The annual cost of being an Amazon Prime subscriber steadily has gone up over the years, from $79 in 2014 to $99 today. But the service has been a boon for Amazon: A 2014 study from Chicago-based Consumer Intelligence Research Partners shows that Amazon Prime customers typically spend more than those who don’t use the service -- to the tune of $1,500 a year. Amazon customers who don’t have prime typically spend $625 a year on the site.
“When customers spent more, Amazon’s volumes increased, so it could lower shipping costs and negotiate new deals with vendors.” author Brad Stone wrote in "The Everything Store," his book about the company. “That saved the company money, which would help pay for Prime and lead back to lower prices.”
But as Wired detailed in 2014, Prime didn't solve all of Amazon's shipping cost woes, prompting the company to look for more solutions.
Colis Privé is not the first international carrier Amazon has acquired. In 2014,the e-retailer purchased a small stake in the UK shipping service Yodel. Amazon entered into talks with Boeing to lease some of its 767s for domestic cargo transport that same year, which led to speculation that the company is building its own air freight business. Analysts also speculate that an acquisition of a US shipping firm may be on the horizon.

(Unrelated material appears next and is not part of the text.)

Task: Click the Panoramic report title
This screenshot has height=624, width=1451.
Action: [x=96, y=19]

“We anticipate they will either make a similar acquisition on the U.S. domestic side (perhaps buying a regional carrier) or continue building out a delivery network internally,” John Haber, CEO of Spend Management Experts, told USA Today.
UPS said in a statement to USA Today that it wasn’t worried about the move. The shipping company is one of Amazon’s largest domestic partners, and also provides a savings program on shipping for Amazon small business users.